=== Set of tasks ===
A: Extract the complete Vitest integration page, reproducing it word for word.
B: From the listing, copy the lines verbatim, beginning at the line that contains "This screenshot has width=1064, height=1123." and stopping after the line that contains "This screenshot has height=434, width=800.".

Vitest Integration

Run Agentest scenarios as vitest tests for IDE integration, describe/it blocks, and familiar test output.

Why Use Vitest Integration?

IDE support — run individual scenarios from your editor (VS Code, WebStorm)
Familiar output — vitest's test reporter, --watch, --reporter flags
Custom assertions — use expect() on scenario results for fine-grained checks
Unified test suite — agent tests alongside unit tests in the same vitest run

Quick Setup

`defineSimSuite`

The simplest way to run all scenarios as a vitest test:

// tests/agent.test.ts
import { defineSimSuite } from 'agentest/vitest'

defineSimSuite({
  agent: { name: 'my-agent', endpoint: 'http://localhost:3000/api/chat' },
})

bash

npx vitest run

Output:

 ✓ Agentest > runs all scenarios (45s)

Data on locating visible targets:

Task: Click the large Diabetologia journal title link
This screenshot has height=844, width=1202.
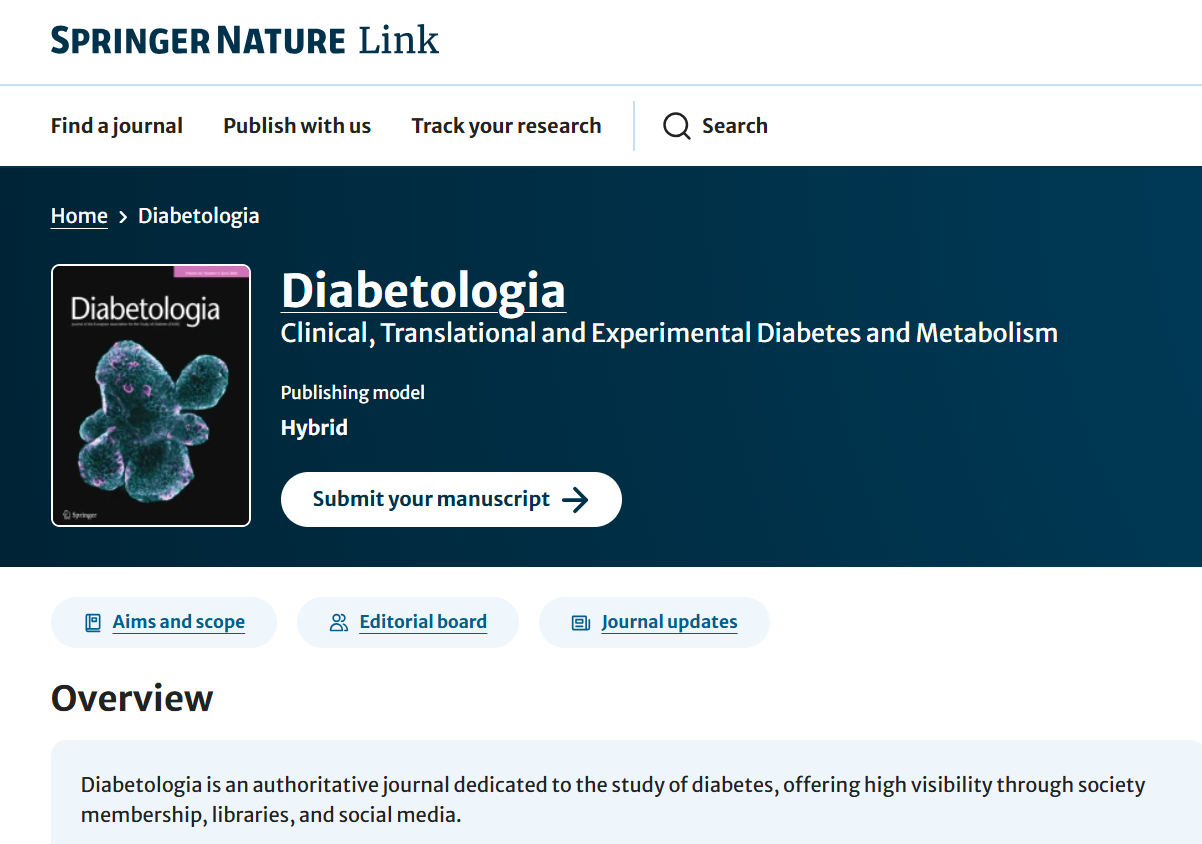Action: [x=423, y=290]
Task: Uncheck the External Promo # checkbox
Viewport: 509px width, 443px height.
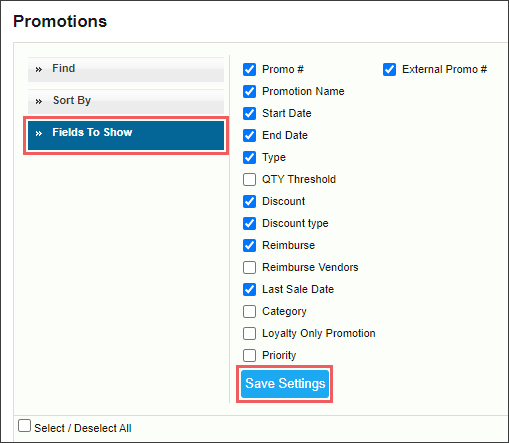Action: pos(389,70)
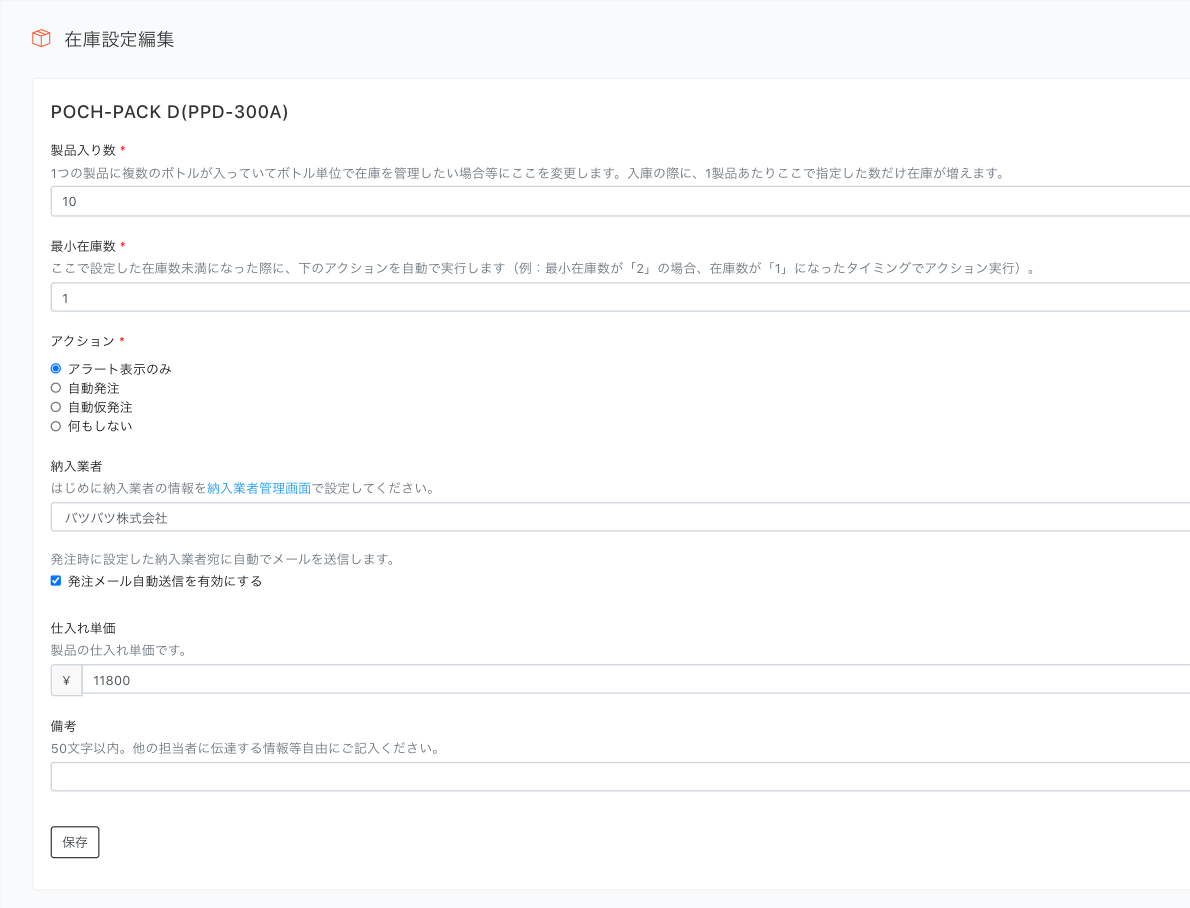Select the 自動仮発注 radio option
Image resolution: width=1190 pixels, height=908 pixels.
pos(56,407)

* * *

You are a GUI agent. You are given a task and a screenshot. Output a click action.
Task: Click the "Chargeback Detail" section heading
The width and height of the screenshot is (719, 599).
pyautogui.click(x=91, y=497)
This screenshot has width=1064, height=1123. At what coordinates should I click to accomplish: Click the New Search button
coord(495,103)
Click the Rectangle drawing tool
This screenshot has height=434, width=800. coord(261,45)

=== Written responses ===
A:
Vitest Integration

Run Agentest scenarios as vitest tests for IDE integration, describe/it blocks, and familiar test output.

Why Use Vitest Integration?

IDE support — run individual scenarios from your editor (VS Code, WebStorm)
Familiar output — vitest's test reporter, --watch, --reporter flags
Custom assertions — use expect() on scenario results for fine-grained checks
Unified test suite — agent tests alongside unit tests in the same vitest run

Quick Setup

`defineSimSuite`

The simplest way to run all scenarios as a vitest test:

// tests/agent.test.ts
import { defineSimSuite } from 'agentest/vitest'

defineSimSuite({
  agent: { name: 'my-agent', endpoint: 'http://localhost:3000/api/chat' },
})

bash

npx vitest run

Output:

 ✓ Agentest > runs all scenarios (45s)

B:
This screenshot has width=1064, height=1123. At what coordinates should I click to accomplish: Click the New Search button
coord(495,103)
Click the Rectangle drawing tool
This screenshot has height=434, width=800. coord(261,45)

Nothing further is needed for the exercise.